23 de diciembre de 2008

El pequeño mundo de Don Camilo (5)


por Giovanni Guareschi


Capítulo 5


Escuela nocturna


A escuadra de los hombres embozados tomó cautelosamente el camino del campo. Reinaba profunda oscuridad, pero todos conocían aquel paraje, terrón por terrón, y marchaban seguros. Llegaron por la parte de atrás a una casita aislada, distante media milla del pueblo, y saltaron por sobre el cercado del huerto.

A través de las celosías de una ventana del primer piso filtraba un poco de luz.

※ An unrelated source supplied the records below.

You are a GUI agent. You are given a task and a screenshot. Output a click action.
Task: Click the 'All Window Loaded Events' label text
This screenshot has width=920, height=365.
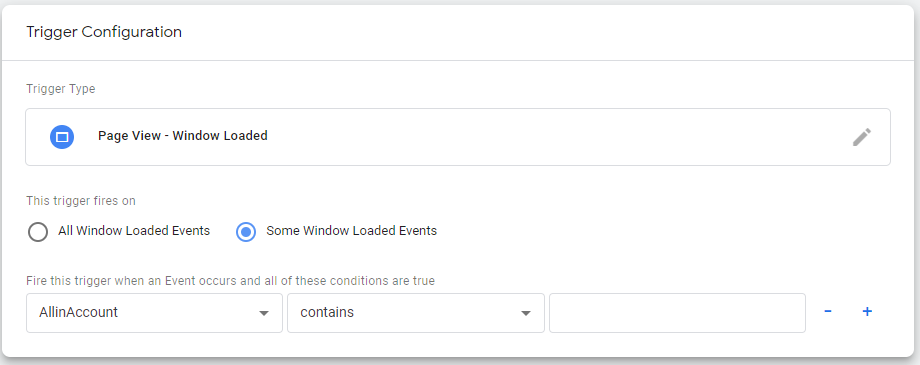(x=134, y=231)
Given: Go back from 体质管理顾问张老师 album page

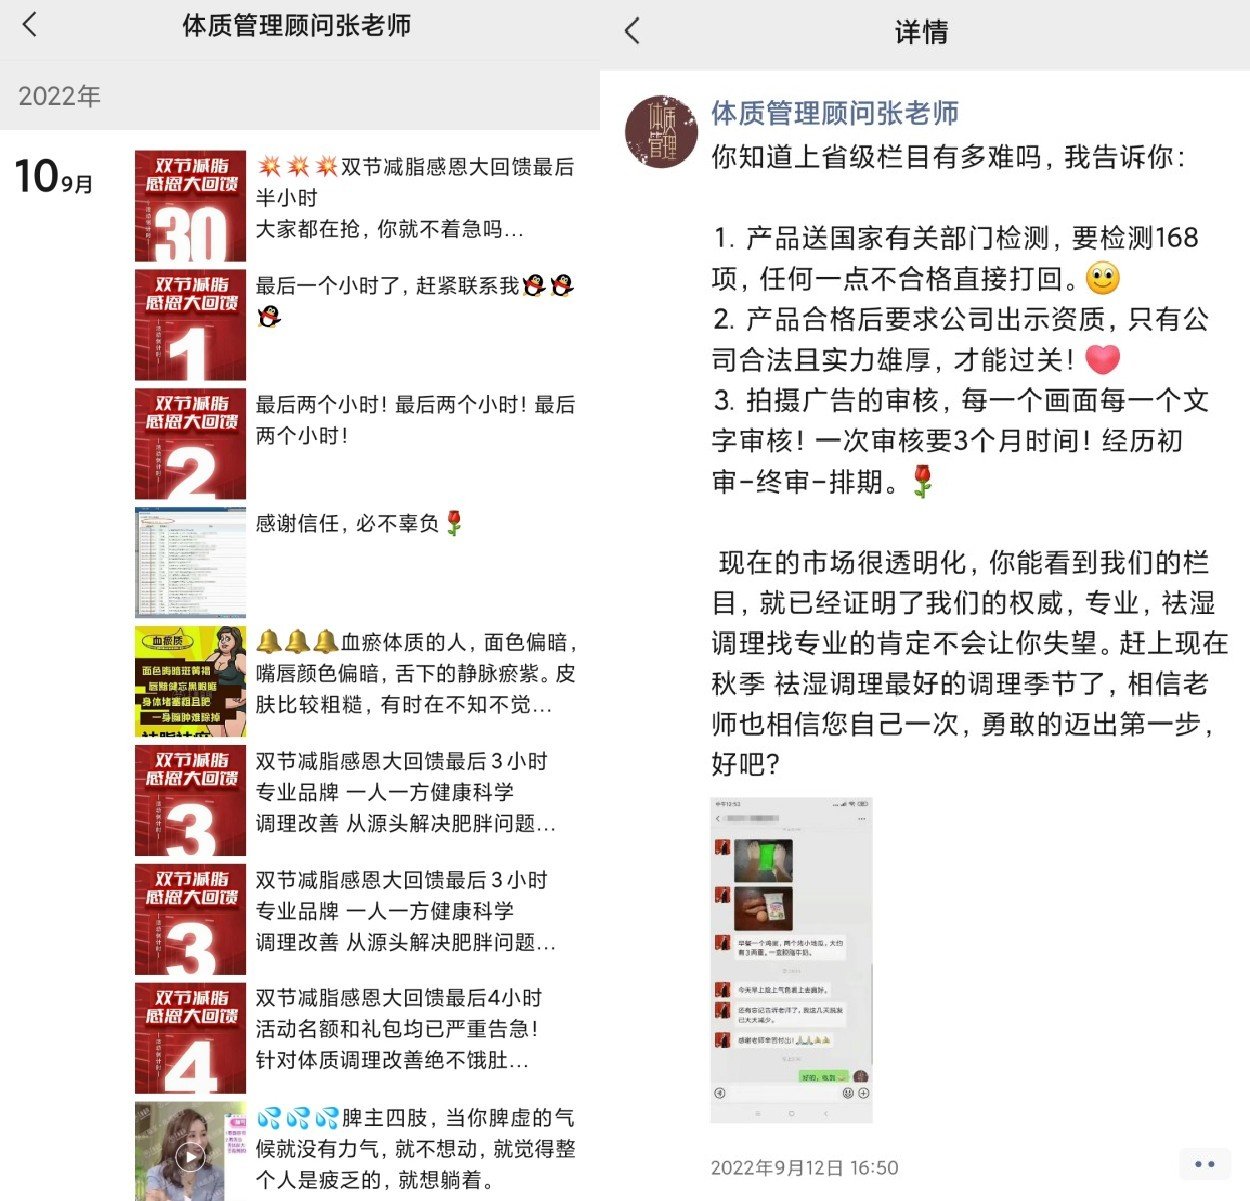Looking at the screenshot, I should pyautogui.click(x=30, y=25).
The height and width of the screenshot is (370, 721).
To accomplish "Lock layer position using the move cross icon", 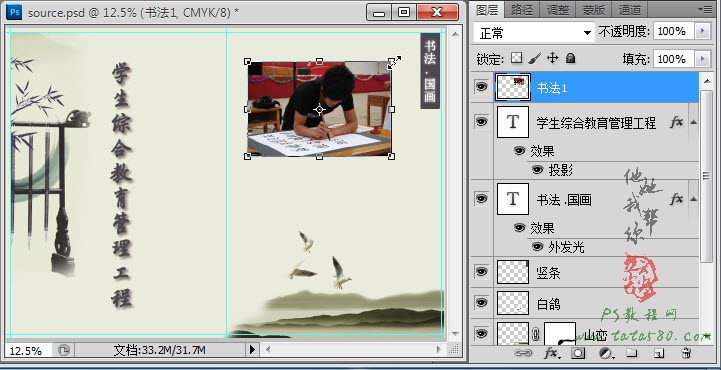I will click(x=552, y=58).
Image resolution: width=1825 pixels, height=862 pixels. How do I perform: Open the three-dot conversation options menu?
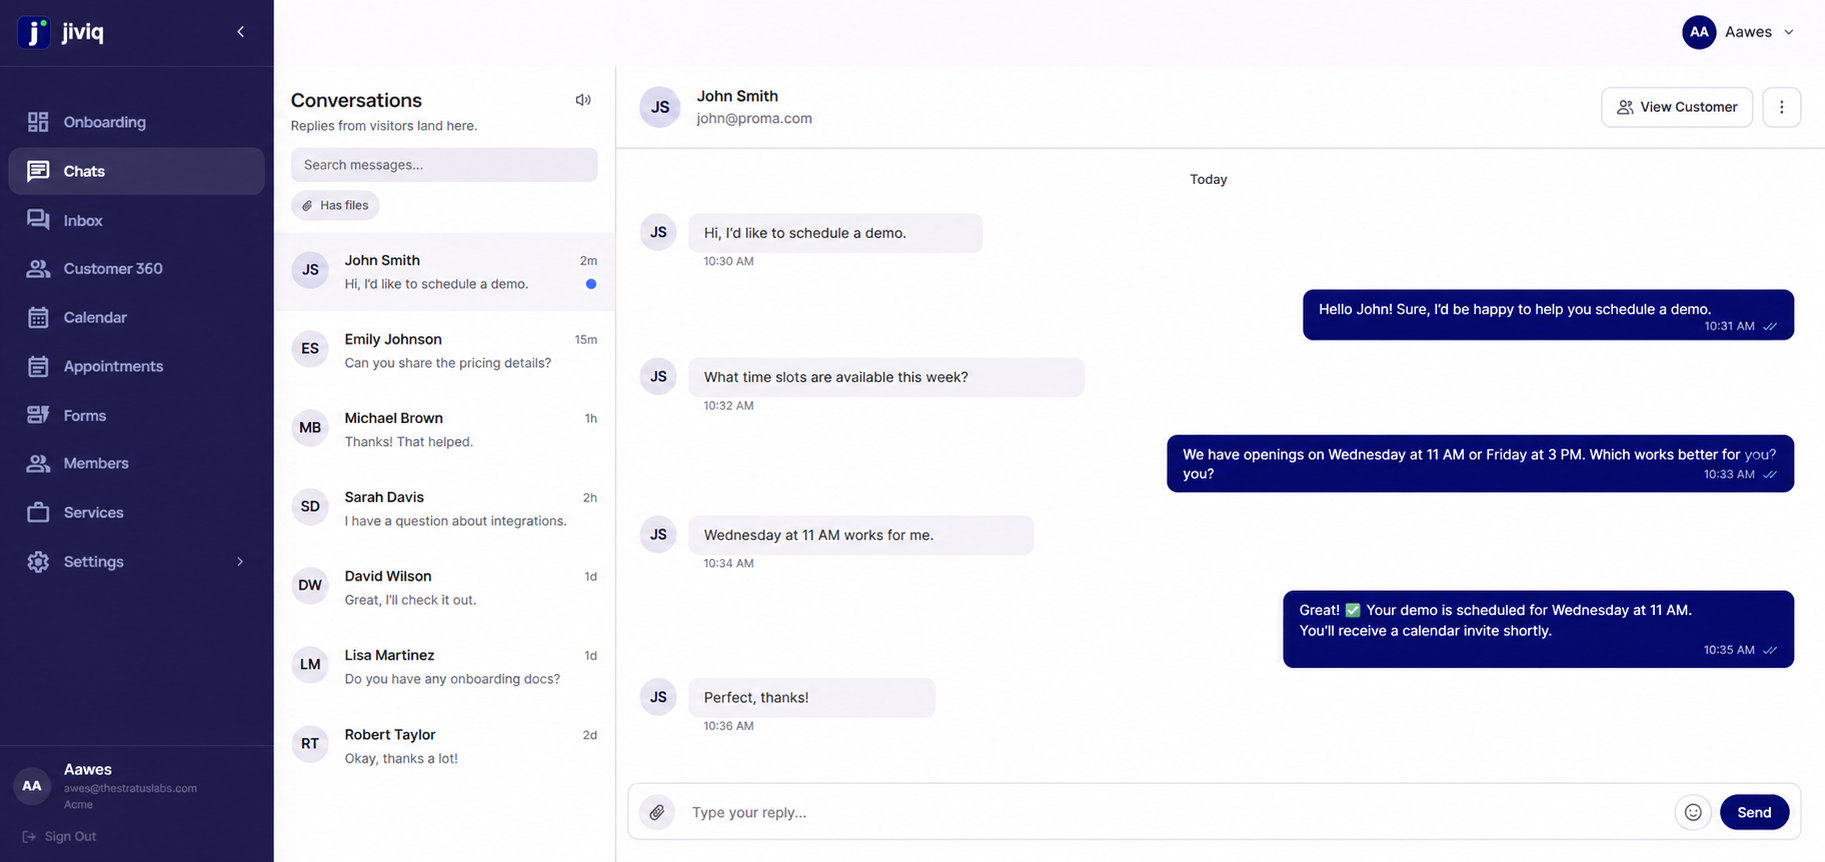(x=1781, y=107)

–Llegamos bien. – susurró Peppone, que tenía el comando de la pequeña expedición – Está todavía levantada. Hemos tenido suerte. Llama tú, Expedito.

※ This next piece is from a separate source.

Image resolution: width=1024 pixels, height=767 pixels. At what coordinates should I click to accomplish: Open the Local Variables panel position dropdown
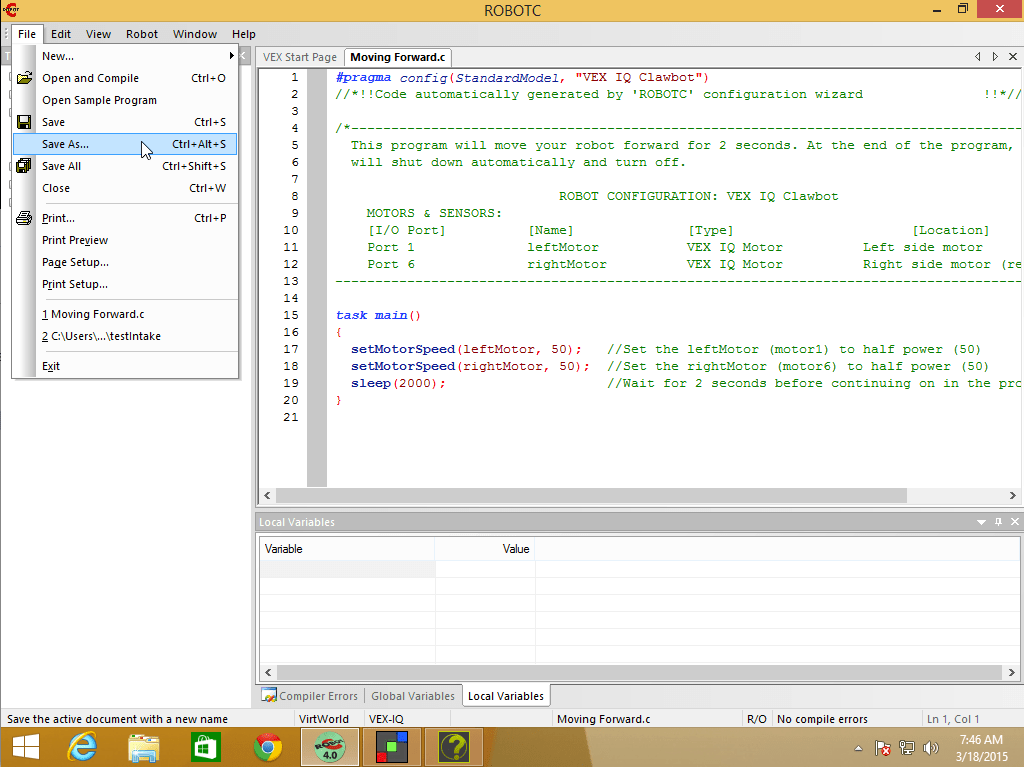980,521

Un hombre alto y huesudo, de aspecto decidido, avanzó y dio un par de golpes en la puerta.

–¿Quién es? – preguntó una voz de adentro.

–Scarrazzini – contestó el hombre.

A poco la puerta se abrió y apareció una viejecita de cabellos blancos como la nieve, que traía un candil en la mano. Los otros salieron de la sombra y se acercaron a la puerta.

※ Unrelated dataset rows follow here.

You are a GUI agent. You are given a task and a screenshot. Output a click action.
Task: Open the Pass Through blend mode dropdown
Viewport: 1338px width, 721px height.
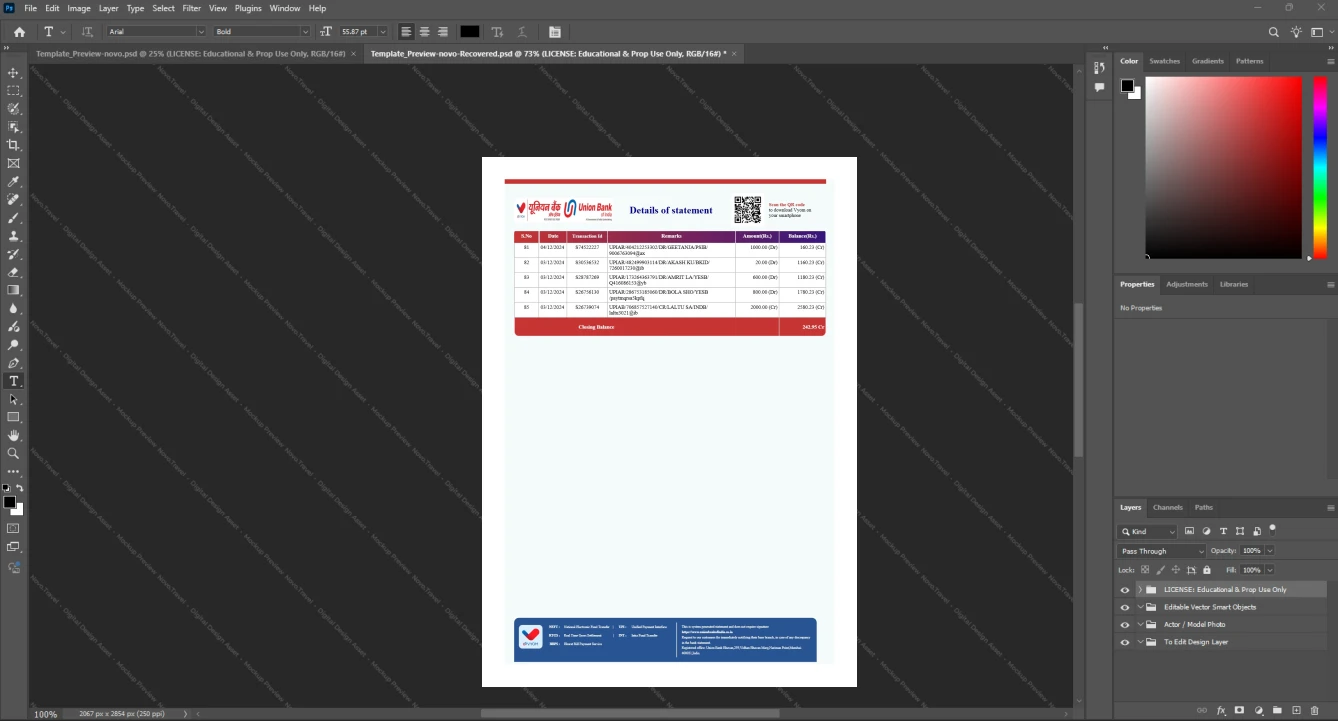click(x=1162, y=551)
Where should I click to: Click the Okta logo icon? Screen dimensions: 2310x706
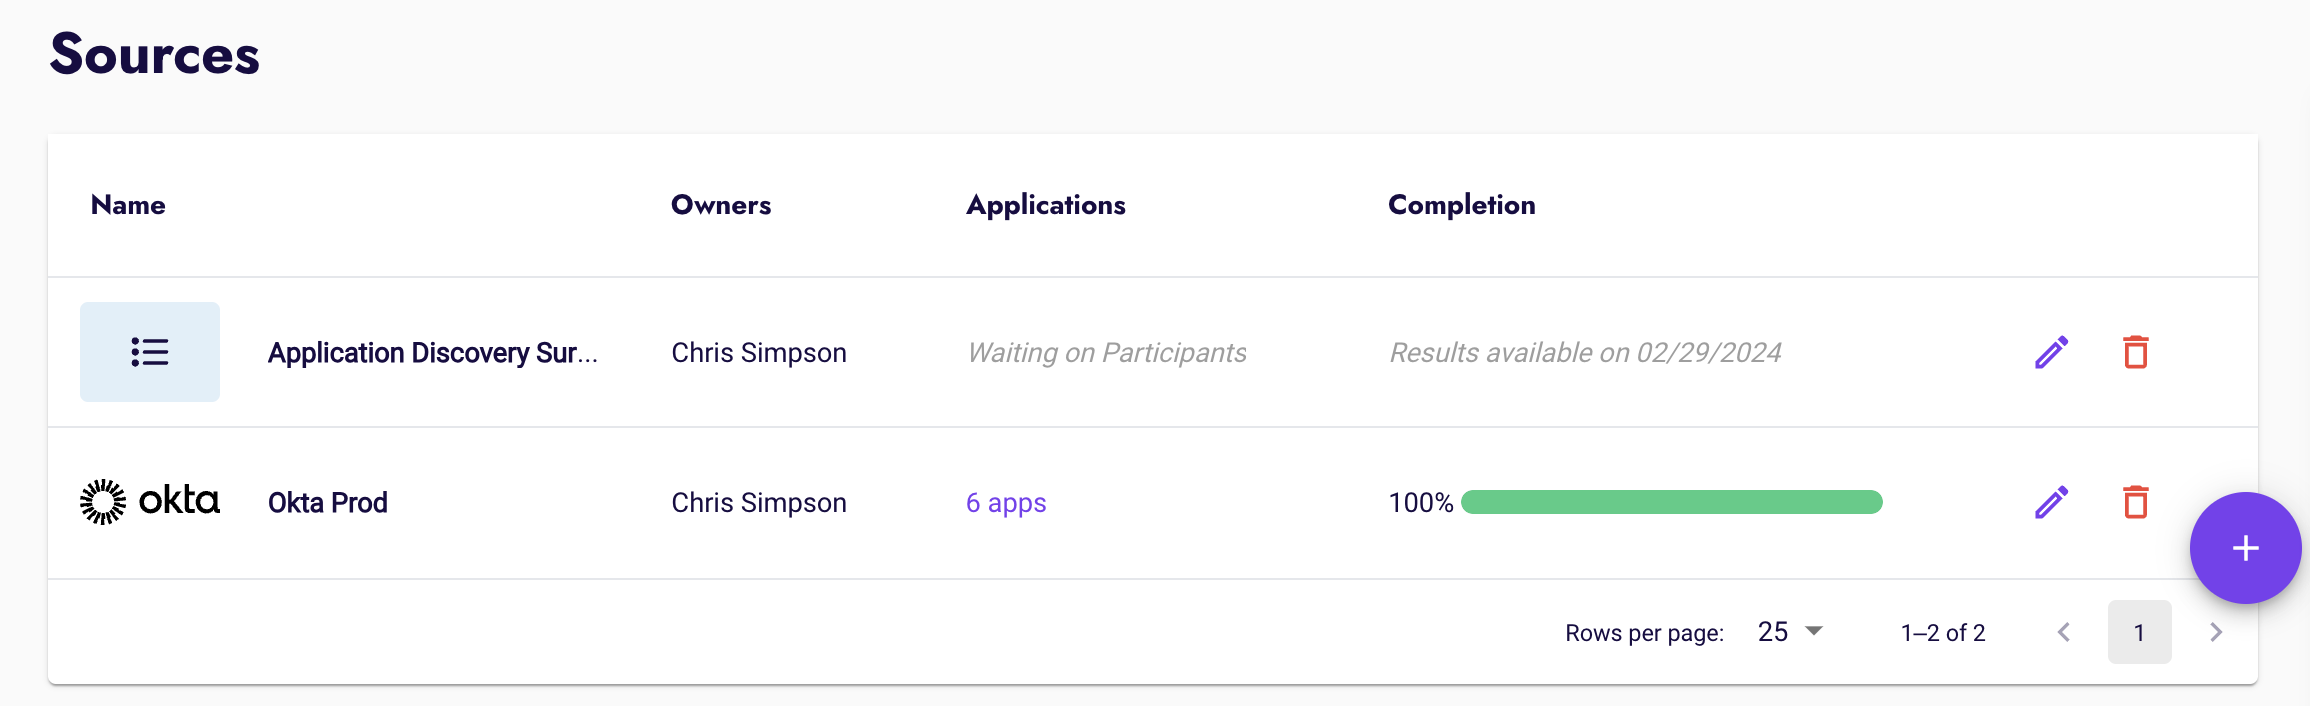150,502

–¿Quién es esa gente? – preguntó la anciana, recelosa.

–Están conmigo. – explicó Expedito – Son amigos: queremos hablar con usted de cosas muy importantes.

Entraron los diez en una salita limpia y permanecieron mudos, cejijuntos y envueltos en sus capas delante de la mesita a la cual la vieja fue a sentarse. La anciana se enhorquetó los anteojos y miró las caras que asomaban de las capas negras.

–¡Hum! –murmuró. Conocía de memoria y del principio hasta el fin a todos esos tipos. Ella tenía ochenta y seis años y había empezado a enseñar el abecé en el pueblo cuando todavía el abecedario era un lujo de gran ciudad. Había enseñado a los padres, a los hijos y a los hijos de los hijos. Y había dado baquetazos en las cabezas más importantes del pueblo. Hacía tiempo que se había retirado de la enseñanza y que vivía sola en aquella casita remota, pero hubiera podido dejar abiertas las puertas de par en par, sin temor, porque "la señora Cristina" era un monumento nacional y nadie se hubiera atrevido a tocarle un dedo.

–¿Qué sucede? – preguntó la señora Cristina.

–Ha ocurrido un suceso. – explicó Expedito – Ha habido elecciones comunales y han triunfado los rojos.

–Mala gente los rojos. –comentó la señora Cristina.

–Los rojos que han triunfado somos nosotros. – continuó Expedito.

–¡Mala gente lo mismo! – insistió la señora Cristina – En 1901 el cretino de tu padre quería hacerme sacar el Crucifijo de la escuela.